Entries on where items appear:
-.-.-
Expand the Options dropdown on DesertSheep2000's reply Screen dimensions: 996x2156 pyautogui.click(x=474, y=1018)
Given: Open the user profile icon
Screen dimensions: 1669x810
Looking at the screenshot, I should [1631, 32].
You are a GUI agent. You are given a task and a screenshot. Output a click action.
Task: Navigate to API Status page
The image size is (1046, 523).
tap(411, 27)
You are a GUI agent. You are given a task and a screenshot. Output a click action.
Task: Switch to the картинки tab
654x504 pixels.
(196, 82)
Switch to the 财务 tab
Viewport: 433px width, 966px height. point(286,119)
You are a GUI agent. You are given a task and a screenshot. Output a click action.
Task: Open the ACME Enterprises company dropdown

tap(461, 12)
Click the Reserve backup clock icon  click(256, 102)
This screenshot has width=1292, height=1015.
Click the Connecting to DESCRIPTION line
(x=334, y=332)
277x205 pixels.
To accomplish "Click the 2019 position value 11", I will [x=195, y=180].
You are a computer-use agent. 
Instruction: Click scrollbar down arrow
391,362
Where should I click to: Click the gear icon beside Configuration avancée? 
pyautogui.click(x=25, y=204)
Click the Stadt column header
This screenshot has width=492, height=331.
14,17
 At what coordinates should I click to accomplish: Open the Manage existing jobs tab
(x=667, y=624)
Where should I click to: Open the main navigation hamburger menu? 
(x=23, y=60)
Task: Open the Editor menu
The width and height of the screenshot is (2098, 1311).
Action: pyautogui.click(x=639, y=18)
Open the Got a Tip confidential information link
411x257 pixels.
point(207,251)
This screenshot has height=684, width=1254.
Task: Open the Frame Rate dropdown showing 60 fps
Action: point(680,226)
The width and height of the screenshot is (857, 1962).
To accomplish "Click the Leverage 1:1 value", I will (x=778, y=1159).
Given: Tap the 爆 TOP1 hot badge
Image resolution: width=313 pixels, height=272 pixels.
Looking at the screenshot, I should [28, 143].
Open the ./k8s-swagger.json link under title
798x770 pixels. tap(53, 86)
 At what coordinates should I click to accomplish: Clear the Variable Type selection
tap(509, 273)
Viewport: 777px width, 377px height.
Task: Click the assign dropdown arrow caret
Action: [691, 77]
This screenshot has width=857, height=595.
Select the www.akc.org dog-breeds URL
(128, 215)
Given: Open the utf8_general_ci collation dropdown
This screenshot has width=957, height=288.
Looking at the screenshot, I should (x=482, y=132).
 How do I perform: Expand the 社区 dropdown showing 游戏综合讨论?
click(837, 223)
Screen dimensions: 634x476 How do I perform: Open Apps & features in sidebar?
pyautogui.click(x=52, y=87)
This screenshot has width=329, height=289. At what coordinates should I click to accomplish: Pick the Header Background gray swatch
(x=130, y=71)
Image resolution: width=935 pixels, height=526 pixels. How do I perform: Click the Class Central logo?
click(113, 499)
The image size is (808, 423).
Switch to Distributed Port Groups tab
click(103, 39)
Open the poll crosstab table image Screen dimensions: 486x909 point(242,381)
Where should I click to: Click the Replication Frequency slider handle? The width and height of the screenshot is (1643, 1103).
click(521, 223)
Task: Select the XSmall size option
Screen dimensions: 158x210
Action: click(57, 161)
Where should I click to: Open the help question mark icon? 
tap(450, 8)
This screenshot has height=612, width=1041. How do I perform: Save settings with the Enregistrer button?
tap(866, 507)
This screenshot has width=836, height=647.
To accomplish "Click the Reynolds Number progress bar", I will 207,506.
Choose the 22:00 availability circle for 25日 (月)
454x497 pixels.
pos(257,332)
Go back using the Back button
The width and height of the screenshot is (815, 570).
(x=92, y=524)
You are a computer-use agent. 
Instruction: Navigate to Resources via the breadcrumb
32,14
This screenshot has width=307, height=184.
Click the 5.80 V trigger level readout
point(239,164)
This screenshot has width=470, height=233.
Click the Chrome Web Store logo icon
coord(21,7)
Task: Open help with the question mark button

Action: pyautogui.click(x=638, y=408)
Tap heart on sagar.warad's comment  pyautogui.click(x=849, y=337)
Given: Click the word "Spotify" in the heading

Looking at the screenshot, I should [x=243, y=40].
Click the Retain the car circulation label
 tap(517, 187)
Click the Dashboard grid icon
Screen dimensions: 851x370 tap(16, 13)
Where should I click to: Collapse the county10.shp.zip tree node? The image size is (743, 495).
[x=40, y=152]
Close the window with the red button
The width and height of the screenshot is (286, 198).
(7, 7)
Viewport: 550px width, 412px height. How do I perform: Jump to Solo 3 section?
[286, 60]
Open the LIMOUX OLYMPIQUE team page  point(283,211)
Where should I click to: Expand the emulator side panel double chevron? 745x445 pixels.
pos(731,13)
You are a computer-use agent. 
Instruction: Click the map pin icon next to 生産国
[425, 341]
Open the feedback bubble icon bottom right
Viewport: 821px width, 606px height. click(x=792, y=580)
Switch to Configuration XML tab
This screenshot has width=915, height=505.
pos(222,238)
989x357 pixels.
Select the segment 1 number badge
-.-.-
Directions for this task: Arrange every line of the material above as a JSON list of strings, with one string for each line and blank lines left out.

Task result:
[
  "Expand the Options dropdown on DesertSheep2000's reply Screen dimensions: 996x2156 pyautogui.click(x=474, y=1018)",
  "Given: Open the user profile icon",
  "Screen dimensions: 1669x810",
  "Looking at the screenshot, I should [1631, 32].",
  "You are a GUI agent. You are given a task and a screenshot. Output a click action.",
  "Task: Navigate to API Status page",
  "The image size is (1046, 523).",
  "tap(411, 27)",
  "You are a GUI agent. You are given a task and a screenshot. Output a click action.",
  "Task: Switch to the картинки tab",
  "654x504 pixels.",
  "(196, 82)",
  "Switch to the 财务 tab",
  "Viewport: 433px width, 966px height. point(286,119)",
  "You are a GUI agent. You are given a task and a screenshot. Output a click action.",
  "Task: Open the ACME Enterprises company dropdown",
  "tap(461, 12)",
  "Click the Reserve backup clock icon  click(256, 102)",
  "This screenshot has width=1292, height=1015.",
  "Click the Connecting to DESCRIPTION line",
  "(x=334, y=332)",
  "277x205 pixels.",
  "To accomplish \"Click the 2019 position value 11\", I will [x=195, y=180].",
  "You are a computer-use agent. ",
  "Instruction: Click scrollbar down arrow",
  "391,362",
  "Where should I click to: Click the gear icon beside Configuration avancée? ",
  "pyautogui.click(x=25, y=204)",
  "Click the Stadt column header",
  "This screenshot has width=492, height=331.",
  "14,17",
  " At what coordinates should I click to accomplish: Open the Manage existing jobs tab",
  "(x=667, y=624)",
  "Where should I click to: Open the main navigation hamburger menu? ",
  "(x=23, y=60)",
  "Task: Open the Editor menu",
  "The width and height of the screenshot is (2098, 1311).",
  "Action: pyautogui.click(x=639, y=18)",
  "Open the Got a Tip confidential information link",
  "411x257 pixels.",
  "point(207,251)",
  "This screenshot has height=684, width=1254.",
  "Task: Open the Frame Rate dropdown showing 60 fps",
  "Action: point(680,226)",
  "The width and height of the screenshot is (857, 1962).",
  "To accomplish \"Click the Leverage 1:1 value\", I will (x=778, y=1159).",
  "Given: Tap the 爆 TOP1 hot badge",
  "Image resolution: width=313 pixels, height=272 pixels.",
  "Looking at the screenshot, I should [28, 143].",
  "Open the ./k8s-swagger.json link under title",
  "798x770 pixels. tap(53, 86)",
  " At what coordinates should I click to accomplish: Clear the Variable Type selection",
  "tap(509, 273)",
  "Viewport: 777px width, 377px height.",
  "Task: Click the assign dropdown arrow caret",
  "Action: [691, 77]",
  "This screenshot has width=857, height=595.",
  "Select the www.akc.org dog-breeds URL",
  "(128, 215)",
  "Given: Open the utf8_general_ci collation dropdown",
  "This screenshot has width=957, height=288.",
  "Looking at the screenshot, I should (x=482, y=132).",
  " How do I perform: Expand the 社区 dropdown showing 游戏综合讨论?",
  "click(837, 223)",
  "Screen dimensions: 634x476 How do I perform: Open Apps & features in sidebar?",
  "pyautogui.click(x=52, y=87)",
  "This screenshot has width=329, height=289. At what coordinates should I click to accomplish: Pick the Header Background gray swatch",
  "(x=130, y=71)",
  "Image resolution: width=935 pixels, height=526 pixels. How do I perform: Click the Class Central logo?",
  "click(113, 499)",
  "The image size is (808, 423).",
  "Switch to Distributed Port Groups tab",
  "click(103, 39)",
  "Open the poll crosstab table image Screen dimensions: 486x909 point(242,381)",
  "Where should I click to: Click the Replication Frequency slider handle? The width and height of the screenshot is (1643, 1103).",
  "click(521, 223)",
  "Task: Select the XSmall size option",
  "Screen dimensions: 158x210",
  "Action: click(57, 161)",
  "Where should I click to: Open the help question mark icon? ",
  "tap(450, 8)",
  "This screenshot has height=612, width=1041. How do I perform: Save settings with the Enregistrer button?",
  "tap(866, 507)",
  "This screenshot has width=836, height=647.",
  "To accomplish \"Click the Reynolds Number progress bar\", I will 207,506.",
  "Choose the 22:00 availability circle for 25日 (月)",
  "454x497 pixels.",
  "pos(257,332)",
  "Go back using the Back button",
  "The width and height of the screenshot is (815, 570).",
  "(x=92, y=524)",
  "You are a computer-use agent. ",
  "Instruction: Navigate to Resources via the breadcrumb",
  "32,14",
  "This screenshot has width=307, height=184.",
  "Click the 5.80 V trigger level readout",
  "point(239,164)",
  "This screenshot has width=470, height=233.",
  "Click the Chrome Web Store logo icon",
  "coord(21,7)",
  "Task: Open help with the question mark button",
  "Action: pyautogui.click(x=638, y=408)",
  "Tap heart on sagar.warad's comment  pyautogui.click(x=849, y=337)",
  "Given: Click the word \"Spotify\" in the heading",
  "Looking at the screenshot, I should [x=243, y=40].",
  "Click the Retain the car circulation label",
  " tap(517, 187)",
  "Click the Dashboard grid icon",
  "Screen dimensions: 851x370 tap(16, 13)",
  "Where should I click to: Collapse the county10.shp.zip tree node? The image size is (743, 495).",
  "[x=40, y=152]",
  "Close the window with the red button",
  "The width and height of the screenshot is (286, 198).",
  "(7, 7)",
  "Viewport: 550px width, 412px height. How do I perform: Jump to Solo 3 section?",
  "[286, 60]",
  "Open the LIMOUX OLYMPIQUE team page  point(283,211)",
  "Where should I click to: Expand the emulator side panel double chevron? 745x445 pixels.",
  "pos(731,13)",
  "You are a computer-use agent. ",
  "Instruction: Click the map pin icon next to 生産国",
  "[425, 341]",
  "Open the feedback bubble icon bottom right",
  "Viewport: 821px width, 606px height. click(x=792, y=580)",
  "Switch to Configuration XML tab",
  "This screenshot has width=915, height=505.",
  "pos(222,238)",
  "989x357 pixels.",
  "Select the segment 1 number badge"
]